Next, let’s say that if they’re a hospital, hospitals and medical providers should be aware that one big change that came via the HITECH Act, and one that maybe most CIOs are not aware of, is that the individual has the right to request a restriction on the disclosure of any medical service for which they’ve paid out of pocket. And this can cause problems sometimes, because the hospital doesn’t really let the individual know that if they pay out of pocket, that the insurance company can probably still determine from additional tests that are made, what the diagnosis was. So they may have to pay for an entire panel of tests; and they may want to every test. They don’t realize it doesn’t apply to follow-up tests. And let’s say there’s an electronic prescription, that diagnosis could be released to the pharmacy, and they probably need to go to the pharmacy first and get it restricted there first. And if a patient asks for a restriction, that has to take place at the outset.
What is the most difficult element of this, when attorneys are called in to address a breach that has occurred?
Probably the most difficult element is the forensics of this. For instance, maybe you had 40 laptops that were stolen from a facility, and they all had protected health information on them. Let’s say you recover those laptops, but they’ve been in someone’s possession for a while. And maybe they didn’t yet get out of the building, but you have to figure out whether someone looked at the PHI. In many cases, you can prove that nobody looked at them, in many cases, and then you don’t have to give any notice of breach. So it’s worth engaging a computer forensics expert, in that case. Now, you must actually document this information. So the lack of documentation is the biggest problem from the legal point of view, I find. If the CIO wants to protect the hospital or provider, they need to have a process in place for documenting what has occurred. It’s easy to say the information wasn’t compromised, but if you can’t prove it, you’re still going to have to give notice of breach.
Another thing that is difficult sometimes, is that vendors of personal health records are now responsible for reporting security breaches; and I think a lot of CIOs may not know that. So the vendor of personal health records may not be a covered of entity; and since they’re not a covered entity, they’ll report any breach to the Federal Trade Commission; that is an element of the HITECH Act now in effect under the Final Omnibus Rule.
But you, the provider, would have to report it to HHS?
Here’s the thing these hospitals may have personal health records that are actually distributed to patients.

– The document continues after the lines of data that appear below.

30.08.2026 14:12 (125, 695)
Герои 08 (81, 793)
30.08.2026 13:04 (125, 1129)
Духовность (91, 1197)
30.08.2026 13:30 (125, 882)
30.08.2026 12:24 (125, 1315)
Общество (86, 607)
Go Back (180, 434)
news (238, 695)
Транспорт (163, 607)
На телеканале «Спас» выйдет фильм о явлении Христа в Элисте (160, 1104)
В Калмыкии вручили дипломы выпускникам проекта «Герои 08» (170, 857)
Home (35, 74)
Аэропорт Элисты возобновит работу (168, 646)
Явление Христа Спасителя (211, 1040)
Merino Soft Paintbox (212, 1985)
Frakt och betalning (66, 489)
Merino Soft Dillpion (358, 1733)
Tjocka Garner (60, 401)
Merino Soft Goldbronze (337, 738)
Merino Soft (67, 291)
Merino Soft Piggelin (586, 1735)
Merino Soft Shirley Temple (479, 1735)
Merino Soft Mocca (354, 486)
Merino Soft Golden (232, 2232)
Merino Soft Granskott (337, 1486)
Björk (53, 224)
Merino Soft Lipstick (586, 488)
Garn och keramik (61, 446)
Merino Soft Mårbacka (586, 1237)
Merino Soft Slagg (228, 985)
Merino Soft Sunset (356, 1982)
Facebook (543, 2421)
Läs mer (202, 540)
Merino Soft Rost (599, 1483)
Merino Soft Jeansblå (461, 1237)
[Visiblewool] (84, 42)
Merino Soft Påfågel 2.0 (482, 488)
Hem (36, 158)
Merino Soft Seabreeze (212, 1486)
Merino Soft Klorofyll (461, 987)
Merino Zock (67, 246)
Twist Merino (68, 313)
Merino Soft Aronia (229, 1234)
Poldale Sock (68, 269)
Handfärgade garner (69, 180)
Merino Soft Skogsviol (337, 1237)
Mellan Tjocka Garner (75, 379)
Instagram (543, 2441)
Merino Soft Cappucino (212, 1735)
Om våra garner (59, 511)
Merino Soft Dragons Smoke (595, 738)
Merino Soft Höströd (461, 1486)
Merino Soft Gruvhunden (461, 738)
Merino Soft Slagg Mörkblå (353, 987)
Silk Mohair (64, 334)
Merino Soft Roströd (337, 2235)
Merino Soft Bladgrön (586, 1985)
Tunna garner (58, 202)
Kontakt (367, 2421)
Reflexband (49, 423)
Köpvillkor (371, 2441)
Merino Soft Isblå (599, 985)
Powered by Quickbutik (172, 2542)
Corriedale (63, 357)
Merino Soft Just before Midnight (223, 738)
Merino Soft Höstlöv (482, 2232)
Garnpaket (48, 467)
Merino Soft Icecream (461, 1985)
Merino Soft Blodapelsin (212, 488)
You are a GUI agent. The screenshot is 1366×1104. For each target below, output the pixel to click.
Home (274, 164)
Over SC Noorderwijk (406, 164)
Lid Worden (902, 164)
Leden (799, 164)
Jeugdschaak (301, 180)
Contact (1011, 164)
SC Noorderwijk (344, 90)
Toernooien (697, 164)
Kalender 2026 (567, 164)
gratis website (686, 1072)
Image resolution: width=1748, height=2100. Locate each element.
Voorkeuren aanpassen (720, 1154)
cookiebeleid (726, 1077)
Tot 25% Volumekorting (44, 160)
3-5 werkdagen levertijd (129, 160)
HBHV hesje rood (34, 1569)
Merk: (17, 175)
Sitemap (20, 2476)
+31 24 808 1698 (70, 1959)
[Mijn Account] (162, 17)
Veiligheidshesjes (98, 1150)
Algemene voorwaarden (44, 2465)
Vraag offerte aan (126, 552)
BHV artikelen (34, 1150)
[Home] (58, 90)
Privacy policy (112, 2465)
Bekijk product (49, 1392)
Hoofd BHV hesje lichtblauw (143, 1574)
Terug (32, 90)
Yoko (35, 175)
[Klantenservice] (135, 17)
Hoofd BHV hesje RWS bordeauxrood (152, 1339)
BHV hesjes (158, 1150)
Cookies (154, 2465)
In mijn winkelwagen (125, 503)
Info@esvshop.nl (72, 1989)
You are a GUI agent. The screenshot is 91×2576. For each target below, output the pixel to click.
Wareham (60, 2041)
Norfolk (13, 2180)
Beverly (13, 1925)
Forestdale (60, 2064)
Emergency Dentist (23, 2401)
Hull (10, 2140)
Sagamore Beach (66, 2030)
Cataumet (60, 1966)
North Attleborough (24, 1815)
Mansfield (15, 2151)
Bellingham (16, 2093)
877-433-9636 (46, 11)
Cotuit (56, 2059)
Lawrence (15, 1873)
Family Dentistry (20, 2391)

So if they’ve outsourced that to a vendor, the vendor would have to report it to the FTC [Federal Trade Commission]; but if the vendor is a business associate of the hospital and is distributing it on behalf of the hospital, then the vendor is a business associate of the hospital, and the hospital would have to report to HHS, and the vendor would have to report it to the hospital or clearinghouse. But there is independent liability on the part of the vendor for notice of breach.
That’s why I think it’s very important when you draft these business associate agreements, that the CIO read them and see who will pay for these breaches, if they do occur.
It seems that the number of breaches is growing significantly.
Oh yes, it’s dreadful. That’s why encryption is so important. And federal officials are very open about the fact that these heavy penalties are intended to promote encryption. And they don’t refer to any specific type of encryption; they do refer to the NIST [National Institute of Standards and Technology] standard.